When you are in your 40s, you are expected to already be at the point in your career where you are settled and stable. At 40, you have enough professional experience to say that you are an expert in your field, and when you announce that you are going to abruptly end your career of 20 years and switch to something completely different, you should realize that it’s going to be difficult.

In an era with a significantly high unemployment rate and with many 20-somethings out of work, the chances of a 40-year-old getting hired before a younger alternative is low. Additionally, employers know that people in their 40s expect to earn higher salaries than people in their 20s. When both a 40-year-old and a 20-year-old are vying for the same job, who is an employer likely to pick? There is no guarantee that the younger job applicant will be chosen, but the odds are not in the 40-year-old’s favor. So, it isn’t going to be easy. But, it isn’t impossible either.

Be Aware That a New Career Will Not Fix Everything

People wishing to switch careers at mid-life are often doing so because they are bored with their current career. Oftentimes, they are also bored with their personal lives.
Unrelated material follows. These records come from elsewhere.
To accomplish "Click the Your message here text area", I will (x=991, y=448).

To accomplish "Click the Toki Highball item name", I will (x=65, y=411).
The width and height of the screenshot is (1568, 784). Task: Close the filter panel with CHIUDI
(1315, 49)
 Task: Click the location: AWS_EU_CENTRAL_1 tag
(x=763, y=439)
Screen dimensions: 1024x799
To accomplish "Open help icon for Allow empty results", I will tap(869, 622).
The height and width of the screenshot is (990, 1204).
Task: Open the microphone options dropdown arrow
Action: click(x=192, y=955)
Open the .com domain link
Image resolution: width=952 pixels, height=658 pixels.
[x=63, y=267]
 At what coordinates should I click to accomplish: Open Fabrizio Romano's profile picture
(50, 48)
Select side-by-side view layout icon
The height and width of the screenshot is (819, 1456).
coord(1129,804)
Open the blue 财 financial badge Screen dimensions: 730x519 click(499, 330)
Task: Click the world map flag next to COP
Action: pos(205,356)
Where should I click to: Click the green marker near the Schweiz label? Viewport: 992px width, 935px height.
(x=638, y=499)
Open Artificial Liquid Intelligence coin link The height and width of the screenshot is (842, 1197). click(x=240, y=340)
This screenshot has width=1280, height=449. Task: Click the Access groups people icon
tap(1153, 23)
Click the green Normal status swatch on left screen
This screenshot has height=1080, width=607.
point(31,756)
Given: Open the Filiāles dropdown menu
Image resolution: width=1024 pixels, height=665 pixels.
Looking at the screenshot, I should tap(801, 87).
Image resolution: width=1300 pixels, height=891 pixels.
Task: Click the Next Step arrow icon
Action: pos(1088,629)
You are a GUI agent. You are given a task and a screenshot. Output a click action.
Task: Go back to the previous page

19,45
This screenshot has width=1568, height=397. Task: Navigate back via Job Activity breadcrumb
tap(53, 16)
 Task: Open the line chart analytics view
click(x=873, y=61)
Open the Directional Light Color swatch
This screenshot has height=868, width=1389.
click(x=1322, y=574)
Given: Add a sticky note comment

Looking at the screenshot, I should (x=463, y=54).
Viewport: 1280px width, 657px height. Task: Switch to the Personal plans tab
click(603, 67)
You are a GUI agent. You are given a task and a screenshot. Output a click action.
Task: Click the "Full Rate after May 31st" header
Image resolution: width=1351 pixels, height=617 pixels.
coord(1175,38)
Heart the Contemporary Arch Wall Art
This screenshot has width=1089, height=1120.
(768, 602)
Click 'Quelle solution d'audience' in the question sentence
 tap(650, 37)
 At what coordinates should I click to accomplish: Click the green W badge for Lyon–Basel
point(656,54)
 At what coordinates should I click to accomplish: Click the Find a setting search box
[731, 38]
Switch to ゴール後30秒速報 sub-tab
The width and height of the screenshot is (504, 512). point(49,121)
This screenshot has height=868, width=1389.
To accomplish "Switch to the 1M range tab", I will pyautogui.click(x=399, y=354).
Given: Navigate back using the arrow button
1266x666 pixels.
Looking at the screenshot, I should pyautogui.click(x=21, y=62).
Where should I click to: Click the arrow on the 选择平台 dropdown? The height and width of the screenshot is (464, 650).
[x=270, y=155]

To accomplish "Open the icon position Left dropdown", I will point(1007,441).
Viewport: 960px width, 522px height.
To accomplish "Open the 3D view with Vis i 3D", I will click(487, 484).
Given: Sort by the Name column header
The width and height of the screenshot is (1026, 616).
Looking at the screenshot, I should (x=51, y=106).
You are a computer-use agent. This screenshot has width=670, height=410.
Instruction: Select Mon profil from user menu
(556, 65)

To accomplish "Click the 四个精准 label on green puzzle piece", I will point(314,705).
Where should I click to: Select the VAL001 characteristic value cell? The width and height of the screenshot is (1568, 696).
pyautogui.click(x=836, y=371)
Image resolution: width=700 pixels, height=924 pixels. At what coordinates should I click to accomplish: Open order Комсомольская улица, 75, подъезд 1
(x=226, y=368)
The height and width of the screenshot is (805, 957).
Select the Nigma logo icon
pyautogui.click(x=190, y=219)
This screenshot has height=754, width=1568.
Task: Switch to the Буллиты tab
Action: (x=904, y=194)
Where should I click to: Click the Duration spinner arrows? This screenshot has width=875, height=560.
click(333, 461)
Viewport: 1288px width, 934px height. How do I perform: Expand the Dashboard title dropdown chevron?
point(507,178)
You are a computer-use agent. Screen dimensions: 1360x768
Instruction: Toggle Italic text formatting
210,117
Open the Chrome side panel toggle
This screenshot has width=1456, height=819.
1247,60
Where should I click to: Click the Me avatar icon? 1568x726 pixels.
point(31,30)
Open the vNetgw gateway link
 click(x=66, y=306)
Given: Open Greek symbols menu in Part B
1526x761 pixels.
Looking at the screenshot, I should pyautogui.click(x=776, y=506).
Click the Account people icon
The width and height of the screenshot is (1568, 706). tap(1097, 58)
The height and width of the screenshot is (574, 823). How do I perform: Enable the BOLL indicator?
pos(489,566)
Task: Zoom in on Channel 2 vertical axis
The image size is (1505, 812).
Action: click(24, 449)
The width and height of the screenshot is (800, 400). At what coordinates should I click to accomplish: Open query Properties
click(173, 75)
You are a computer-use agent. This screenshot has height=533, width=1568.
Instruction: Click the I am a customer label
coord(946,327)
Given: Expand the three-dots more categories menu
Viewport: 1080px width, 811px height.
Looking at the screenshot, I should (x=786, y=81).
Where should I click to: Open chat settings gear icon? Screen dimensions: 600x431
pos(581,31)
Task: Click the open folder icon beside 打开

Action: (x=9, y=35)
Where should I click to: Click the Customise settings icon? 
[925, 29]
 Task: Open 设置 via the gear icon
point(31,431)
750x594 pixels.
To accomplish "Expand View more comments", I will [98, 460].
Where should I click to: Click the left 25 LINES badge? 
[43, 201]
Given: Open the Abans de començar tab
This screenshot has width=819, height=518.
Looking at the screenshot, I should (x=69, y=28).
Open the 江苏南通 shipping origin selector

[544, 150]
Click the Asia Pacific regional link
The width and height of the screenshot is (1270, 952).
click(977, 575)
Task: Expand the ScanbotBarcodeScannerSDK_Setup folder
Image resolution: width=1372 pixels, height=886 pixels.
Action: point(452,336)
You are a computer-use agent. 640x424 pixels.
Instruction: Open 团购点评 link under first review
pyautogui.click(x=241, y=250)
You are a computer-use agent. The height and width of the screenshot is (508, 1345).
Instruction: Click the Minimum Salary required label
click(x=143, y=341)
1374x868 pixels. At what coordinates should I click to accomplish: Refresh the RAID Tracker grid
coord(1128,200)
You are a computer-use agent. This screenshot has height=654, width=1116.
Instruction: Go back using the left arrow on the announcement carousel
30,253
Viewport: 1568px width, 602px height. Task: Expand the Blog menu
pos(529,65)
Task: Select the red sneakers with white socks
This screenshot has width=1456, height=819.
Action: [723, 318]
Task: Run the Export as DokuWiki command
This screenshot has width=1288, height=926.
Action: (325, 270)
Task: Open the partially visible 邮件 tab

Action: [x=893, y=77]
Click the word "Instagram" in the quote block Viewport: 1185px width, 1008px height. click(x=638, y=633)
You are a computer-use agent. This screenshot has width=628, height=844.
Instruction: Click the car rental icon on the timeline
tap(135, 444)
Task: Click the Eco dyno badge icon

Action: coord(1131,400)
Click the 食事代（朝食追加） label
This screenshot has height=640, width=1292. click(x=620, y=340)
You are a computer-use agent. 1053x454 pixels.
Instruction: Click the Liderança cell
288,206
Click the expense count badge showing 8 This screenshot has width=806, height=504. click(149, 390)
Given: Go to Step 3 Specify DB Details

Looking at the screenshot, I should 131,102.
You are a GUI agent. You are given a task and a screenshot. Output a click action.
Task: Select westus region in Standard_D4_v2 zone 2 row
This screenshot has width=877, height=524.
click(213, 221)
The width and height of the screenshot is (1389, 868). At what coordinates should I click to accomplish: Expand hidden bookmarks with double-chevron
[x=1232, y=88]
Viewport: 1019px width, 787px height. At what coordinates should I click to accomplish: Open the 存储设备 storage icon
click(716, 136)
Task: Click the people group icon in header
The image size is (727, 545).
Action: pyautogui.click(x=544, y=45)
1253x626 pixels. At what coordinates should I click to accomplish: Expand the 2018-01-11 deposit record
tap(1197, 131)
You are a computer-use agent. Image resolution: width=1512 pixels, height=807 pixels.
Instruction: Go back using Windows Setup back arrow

Their children are often grown and out of the house, and they have come to the realization that they have not achieved all that they originally desired out of their career.

Switching careers is often viewed as a quick way to fix feelings of discontentment. A new job will alleviate the dissatisfaction in the short term because the new profession will seem exciting, new, fresh and demanding. The work will be difficult and you will feel a great sense of pleasure when you master new skills and gain new knowledge. Over time, however, the job duties in the new profession will become more routine and eventually the new job may become boring and monotonous. This is not going to happen in every case, but it’s something to think about before you make the decision to switch careers at mid-life.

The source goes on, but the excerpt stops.